To date, (1) No human has ever seen two eels mate. (2) No one has ever seen a mature eel in the Sargasso Sea.
 
For Rachel Carson, she couldn't have found a better representative for the compelling complexity of the sea. She explained "to see an eel is something like meeting a person who has traveled to the most remote and wonderful places of the earth; in a flash I see a vivid picture of the strange places that eel has been—places which I, being merely human, can never visit."
 
About the silver eel's long journey to the Sargasso Sea, Rachel Carson wrote: "As long as the tide ebbed, eels were leaving the marshes and running out to sea. Thousands passed the lighthouse that night, on the first lap of a far sea journey. . . . And as they passed through the surf and out to sea, so they also passed from human  sight and almost from human knowledge."
 
Today eels are dying out and are in very high danger of extinction. And this is mainly the fault of humans. Fishing, viruses, human activities such as dam building and navigation, and climate change.
 
Why we are fascinated by eels
 
The eel tells us something about the curiosity of humankind, about our unquenchable need to seek the truth and understand where everything comes from and what it means. But also about our need for mystery. "Now there is much the eel can tell us about curiosity—rather more indeed than curiosity can inform us of the eel."
 
The eel's secretive side is also the secretive side of humans.

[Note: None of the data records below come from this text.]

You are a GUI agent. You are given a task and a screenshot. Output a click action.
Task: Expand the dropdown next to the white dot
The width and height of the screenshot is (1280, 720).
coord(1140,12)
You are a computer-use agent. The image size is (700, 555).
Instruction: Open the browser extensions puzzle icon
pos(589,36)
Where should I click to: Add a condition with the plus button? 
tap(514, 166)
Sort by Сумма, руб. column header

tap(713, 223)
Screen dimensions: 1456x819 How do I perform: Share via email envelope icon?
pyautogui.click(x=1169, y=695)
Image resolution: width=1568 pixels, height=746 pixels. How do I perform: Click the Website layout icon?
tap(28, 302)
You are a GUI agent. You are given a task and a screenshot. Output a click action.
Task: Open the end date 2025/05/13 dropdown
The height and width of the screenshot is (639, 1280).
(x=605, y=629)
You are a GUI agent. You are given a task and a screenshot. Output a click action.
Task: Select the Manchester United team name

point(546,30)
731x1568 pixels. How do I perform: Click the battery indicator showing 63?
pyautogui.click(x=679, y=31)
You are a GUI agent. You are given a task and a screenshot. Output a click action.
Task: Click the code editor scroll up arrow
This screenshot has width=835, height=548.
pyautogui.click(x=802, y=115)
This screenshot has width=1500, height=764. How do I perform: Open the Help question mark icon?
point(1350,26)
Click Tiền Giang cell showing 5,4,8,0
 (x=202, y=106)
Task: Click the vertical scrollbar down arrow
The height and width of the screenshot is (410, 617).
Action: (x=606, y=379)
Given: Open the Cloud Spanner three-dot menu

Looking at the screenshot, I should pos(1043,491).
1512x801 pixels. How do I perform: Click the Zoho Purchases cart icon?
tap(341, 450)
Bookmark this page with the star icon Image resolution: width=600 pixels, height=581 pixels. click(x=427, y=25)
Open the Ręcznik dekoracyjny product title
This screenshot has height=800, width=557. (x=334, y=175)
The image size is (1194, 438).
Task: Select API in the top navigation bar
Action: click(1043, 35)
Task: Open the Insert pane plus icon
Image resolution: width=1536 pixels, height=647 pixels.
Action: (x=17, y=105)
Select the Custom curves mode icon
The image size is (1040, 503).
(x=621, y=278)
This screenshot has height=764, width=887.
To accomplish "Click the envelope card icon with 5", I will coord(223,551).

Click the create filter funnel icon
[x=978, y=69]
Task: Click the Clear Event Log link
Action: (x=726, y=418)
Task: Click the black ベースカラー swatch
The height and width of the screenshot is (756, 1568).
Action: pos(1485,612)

And seeking your place in the world on your own: Surely that is, at the end of the day, the most universal of all human experiences?
 
The origin of the eel and its long journey are, despite their strangeness, things we might relate to, even recognize: its protracted drifting on the ocean currents in an effort to leave home, and its even longer and more difficult way back—the things we are prepared to go through to return home.